Rewrite the listing below, swapping "screenshot" for "screen capture" wherever it occurs and leaving everything else untouched. Leave the pictures out of your version.

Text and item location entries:

--- BEGIN ---

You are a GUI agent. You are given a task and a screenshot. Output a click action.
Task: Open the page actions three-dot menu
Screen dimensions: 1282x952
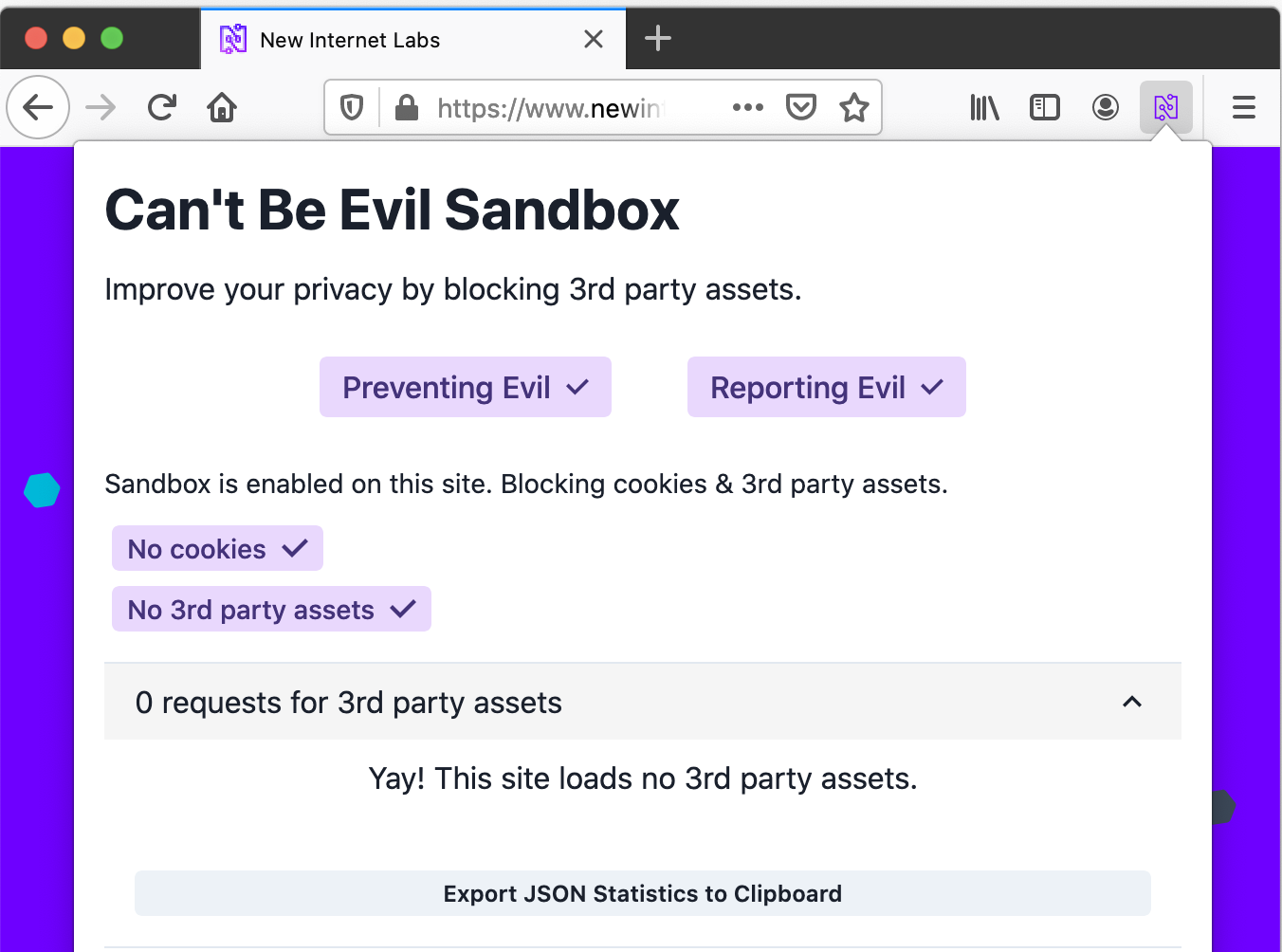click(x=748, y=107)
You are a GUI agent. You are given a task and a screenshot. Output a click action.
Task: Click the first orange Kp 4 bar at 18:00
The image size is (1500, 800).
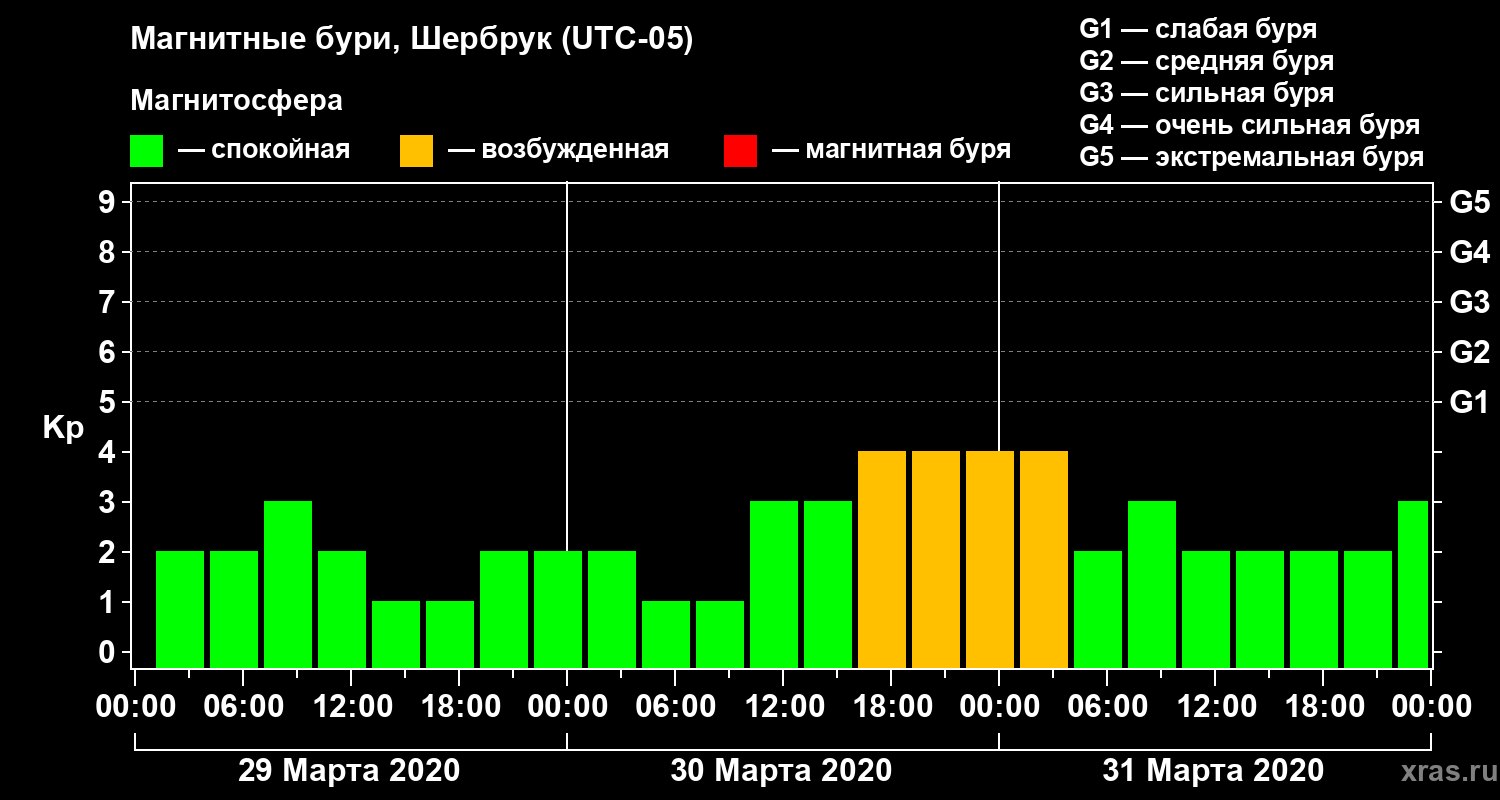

--- END ---

RESULT FOR THIS EXERCISE:
You are a GUI agent. You are given a task and a screen capture. Output a click action.
Task: Open the page actions three-dot menu
Screen dimensions: 1282x952
click(x=748, y=107)
You are a GUI agent. You are given a task and a screen capture. Output a click action.
Task: Click the first orange Kp 4 bar at 18:00
The image size is (1500, 800).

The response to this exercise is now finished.